Tras una semana en la que hemos superado el centenar de fallecidos en 24 horas a causa del coronavirus en nuestro país, el dolor, la impotencia y las preguntas brotan para quienes se detienen por un instante y miran de frente la realidad. En estos casos es necesario tomar coraje y enfrentar los datos y signos que los hechos revelan; nuestra vida es efímera, por más dinero, éxito o prestigio que hayamos acumulado. Es nuestra condición humana.
Todos soñamos con volver a la “normalidad”, pero deberíamos entender qué definimos como tal. Quizás más allá de las necesidades urgentes que tenemos como sociedad, como la de volver a trabajar para generar el sustento, relacionarnos por afecto y salud mental o la del regreso tan necesario de los niños y jóvenes a las instituciones educativas, entre otros, la normalidad que todos deseamos sea también aquella que no contenga este estresante vértigo actual, donde se ha desvanecido ese aparente control que creíamos tener de ciertos aspectos de la vida. Esta situación nos atormenta con una realidad que antes parecía más bien lejana: de un momento a otro, podemos perderlo todo, incluyendo la salud y la misma vida.
Es casi natural, entonces, ansiar esos tiempos en donde era más fácil esquivar las incómodas preguntas que siempre nacen del corazón humano o desviar la mirada ante esos fantasmas que repentinamente se levantan ante los vacíos de nuestra existencia.

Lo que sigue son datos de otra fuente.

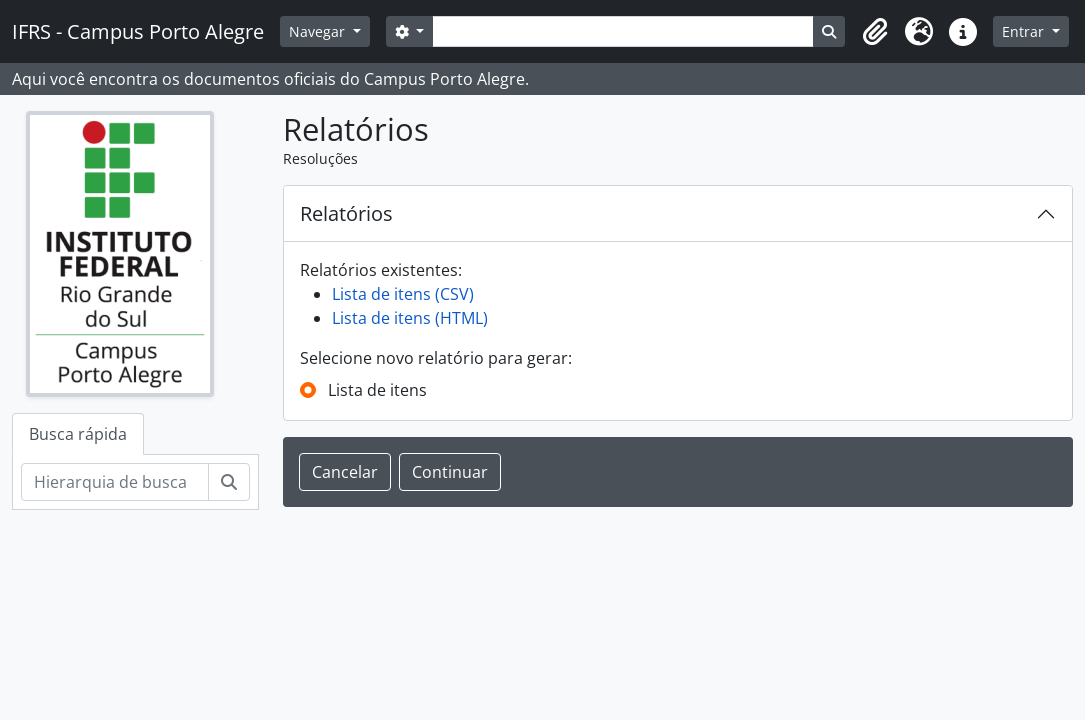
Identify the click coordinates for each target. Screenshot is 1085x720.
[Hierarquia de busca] (115, 482)
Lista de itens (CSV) (403, 294)
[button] (875, 32)
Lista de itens (377, 390)
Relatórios (346, 213)
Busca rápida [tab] (78, 434)
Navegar (319, 31)
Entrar (1025, 31)
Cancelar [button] (345, 472)
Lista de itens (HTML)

Aunque cuesta decirlo, debemos reconocer que el dolor nos humaniza; es desagradable y no deseable, pero es una realidad.
Este virus invisible está volviendo visibles muchas cosas; en algunos, la incapacidad de convivir en los propios hogares, y en otros, el asombro por la ternura experimentada hacia personas a las que ya no se valoraba. Y también vuelve visibles cuestionamientos acallados sobre la propia existencia o respecto al miedo a la muerte. No importa la edad que se tenga, estas preguntas, que no estaban en la normalidad del cotidiano, hoy aparecen y buscan alguna respuesta. De imprevisto, un virus se está burlando de todas nuestras seguridades y pone en evidencia todos nuestros límites, así como los de la ciencia y la tecnología.
“Prefería lo de antes, cuando las cosas pasaban en otra parte… Las cosas son más manejables cuando les pasan a otros y uno las puede escuchar negando con la cabeza, y pasar a publicidad para seguir con el afeitado y el café, y la rutina…”, exponía la periodista Fátima Ruiz, en un artículo de El Mundo
Anthony Hopkins, reciente ganador del Oscar a Mejor Actor por su papel en The Fhater, en una entrevista a The Times, habló de su experiencia. “El filme me hizo más consciente de la mortalidad y la fragilidad de la vida, y desde entonces juzgo menos a la gente. Todos somos frágiles...”, y agregó que la película le recordó los últimos días de su padre. “Sabía lo que sentía al final. El miedo. La indecible melancolía, la tristeza y la soledad. Todos fingimos que no estamos solos, pero todos estamos solos...”. Es el mismo drama humano que esta pandemia hace surgir y que se oculta de mil formas en la vida contemporánea, entre actividades, preocupaciones, distracciones. Pero el grito permanece y en situaciones emerge con fuerza.
Y aquí está lo positivo, pues, al final de cuentas, este drama que no se puede acallar, se transforma en la garantía que tiene todo ser humano de poder despertar y recomenzar, de no permanecer adormecido o anestesiado. Y, al mismo tiempo, estas preguntas serán siempre una invitación a vivir esta dolorosa realidad en primera persona, desde este “grito” inconmensurable, con todo el protagonismo posible, para así aprender y sacar provecho de ella, saliendo de la comodidad, para ganar en humanidad en medio de las dificultades y el dolor. El desafío es asumir la realidad, pues ella —como dice Francisco— “en su misteriosa complejidad es portadora de un sentido de la existencia con sus luces y sombras”.